§ PROBLEM TO SOLVE:
Only the lines from the one containing "Click the edit icon for Liam Thomas" through the one containing "Given: Click the Resume debugging icon" should be printed, exactly as they appear below, with both ends included.

=== RECORDS TO PROCESS ===

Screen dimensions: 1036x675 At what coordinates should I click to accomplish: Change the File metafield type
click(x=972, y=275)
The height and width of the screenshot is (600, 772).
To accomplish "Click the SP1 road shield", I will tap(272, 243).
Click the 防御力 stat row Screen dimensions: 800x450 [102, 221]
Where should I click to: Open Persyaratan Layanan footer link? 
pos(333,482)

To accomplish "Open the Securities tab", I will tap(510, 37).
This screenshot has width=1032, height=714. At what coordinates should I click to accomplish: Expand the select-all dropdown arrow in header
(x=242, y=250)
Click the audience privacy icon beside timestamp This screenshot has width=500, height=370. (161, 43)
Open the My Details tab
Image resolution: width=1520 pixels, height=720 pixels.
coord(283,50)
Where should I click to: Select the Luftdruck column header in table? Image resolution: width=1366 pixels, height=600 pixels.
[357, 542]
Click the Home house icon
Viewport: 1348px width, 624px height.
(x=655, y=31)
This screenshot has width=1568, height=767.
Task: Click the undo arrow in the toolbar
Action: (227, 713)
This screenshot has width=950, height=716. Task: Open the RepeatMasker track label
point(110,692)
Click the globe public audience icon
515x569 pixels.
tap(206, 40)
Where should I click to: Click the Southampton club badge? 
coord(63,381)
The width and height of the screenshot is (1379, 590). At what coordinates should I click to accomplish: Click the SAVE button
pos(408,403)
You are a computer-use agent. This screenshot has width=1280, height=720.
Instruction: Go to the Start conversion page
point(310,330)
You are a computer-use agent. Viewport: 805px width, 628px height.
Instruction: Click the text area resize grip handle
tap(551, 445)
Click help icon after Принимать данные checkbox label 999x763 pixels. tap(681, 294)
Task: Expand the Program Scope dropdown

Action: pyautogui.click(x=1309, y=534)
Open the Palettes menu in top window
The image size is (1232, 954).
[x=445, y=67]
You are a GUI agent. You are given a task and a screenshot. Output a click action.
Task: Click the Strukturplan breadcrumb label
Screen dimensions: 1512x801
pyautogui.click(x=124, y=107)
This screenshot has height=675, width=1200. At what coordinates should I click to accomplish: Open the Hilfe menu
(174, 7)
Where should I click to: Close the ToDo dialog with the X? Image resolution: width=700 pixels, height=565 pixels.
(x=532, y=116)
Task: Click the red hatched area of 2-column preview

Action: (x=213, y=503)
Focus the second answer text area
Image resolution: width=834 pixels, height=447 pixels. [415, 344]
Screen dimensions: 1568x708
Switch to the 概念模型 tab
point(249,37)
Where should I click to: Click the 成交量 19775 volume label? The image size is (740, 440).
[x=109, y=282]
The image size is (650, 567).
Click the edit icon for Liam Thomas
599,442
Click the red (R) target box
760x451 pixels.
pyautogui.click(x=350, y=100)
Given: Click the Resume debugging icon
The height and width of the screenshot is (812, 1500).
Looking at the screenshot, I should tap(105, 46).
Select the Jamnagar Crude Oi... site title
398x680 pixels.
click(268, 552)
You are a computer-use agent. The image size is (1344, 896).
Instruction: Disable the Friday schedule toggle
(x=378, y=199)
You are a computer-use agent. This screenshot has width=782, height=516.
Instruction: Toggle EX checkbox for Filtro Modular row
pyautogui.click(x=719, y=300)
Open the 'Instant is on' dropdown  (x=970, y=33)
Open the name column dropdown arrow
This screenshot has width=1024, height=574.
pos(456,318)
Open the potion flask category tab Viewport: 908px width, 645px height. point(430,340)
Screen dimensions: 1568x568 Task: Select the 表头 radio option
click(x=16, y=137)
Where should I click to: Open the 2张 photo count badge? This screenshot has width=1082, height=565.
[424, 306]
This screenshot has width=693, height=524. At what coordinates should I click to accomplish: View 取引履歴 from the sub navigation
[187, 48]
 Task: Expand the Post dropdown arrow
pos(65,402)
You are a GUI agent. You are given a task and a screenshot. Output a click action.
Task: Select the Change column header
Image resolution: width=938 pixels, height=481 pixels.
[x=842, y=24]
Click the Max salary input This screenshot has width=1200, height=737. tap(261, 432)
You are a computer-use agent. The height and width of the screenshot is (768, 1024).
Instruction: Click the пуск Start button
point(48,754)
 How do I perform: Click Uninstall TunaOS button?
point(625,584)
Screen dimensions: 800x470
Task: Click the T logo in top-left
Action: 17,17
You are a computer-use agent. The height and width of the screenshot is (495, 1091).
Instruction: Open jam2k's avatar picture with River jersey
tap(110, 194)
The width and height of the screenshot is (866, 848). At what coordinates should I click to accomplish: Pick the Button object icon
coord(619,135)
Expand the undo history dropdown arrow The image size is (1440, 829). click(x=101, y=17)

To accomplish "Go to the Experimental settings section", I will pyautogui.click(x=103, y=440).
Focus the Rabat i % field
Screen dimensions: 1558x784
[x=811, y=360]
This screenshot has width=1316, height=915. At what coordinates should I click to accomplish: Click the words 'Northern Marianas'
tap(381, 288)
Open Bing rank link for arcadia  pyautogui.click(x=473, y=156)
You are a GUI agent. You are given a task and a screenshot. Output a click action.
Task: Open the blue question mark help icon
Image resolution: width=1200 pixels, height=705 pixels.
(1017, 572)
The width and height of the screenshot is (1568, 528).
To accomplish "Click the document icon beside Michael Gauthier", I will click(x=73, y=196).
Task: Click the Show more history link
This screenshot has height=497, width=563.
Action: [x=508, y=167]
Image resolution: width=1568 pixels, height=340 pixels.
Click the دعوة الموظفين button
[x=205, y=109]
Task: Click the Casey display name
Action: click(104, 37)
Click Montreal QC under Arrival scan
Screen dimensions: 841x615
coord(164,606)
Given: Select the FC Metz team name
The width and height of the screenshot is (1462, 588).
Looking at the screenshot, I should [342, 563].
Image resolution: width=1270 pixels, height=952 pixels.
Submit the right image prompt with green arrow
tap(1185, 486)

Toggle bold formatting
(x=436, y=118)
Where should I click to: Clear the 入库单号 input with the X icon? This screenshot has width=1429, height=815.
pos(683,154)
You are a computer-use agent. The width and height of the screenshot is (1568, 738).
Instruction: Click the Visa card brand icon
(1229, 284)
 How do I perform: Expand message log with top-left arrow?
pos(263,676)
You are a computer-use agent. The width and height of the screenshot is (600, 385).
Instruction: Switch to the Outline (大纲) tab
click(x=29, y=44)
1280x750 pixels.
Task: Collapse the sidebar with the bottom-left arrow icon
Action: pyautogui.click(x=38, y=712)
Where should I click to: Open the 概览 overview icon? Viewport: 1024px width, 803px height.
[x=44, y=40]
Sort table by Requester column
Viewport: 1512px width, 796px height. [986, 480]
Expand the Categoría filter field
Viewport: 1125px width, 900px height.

===

§ EXERCISE RESPONSE:
Click the edit icon for Liam Thomas
599,442
Click the red (R) target box
760x451 pixels.
pyautogui.click(x=350, y=100)
Given: Click the Resume debugging icon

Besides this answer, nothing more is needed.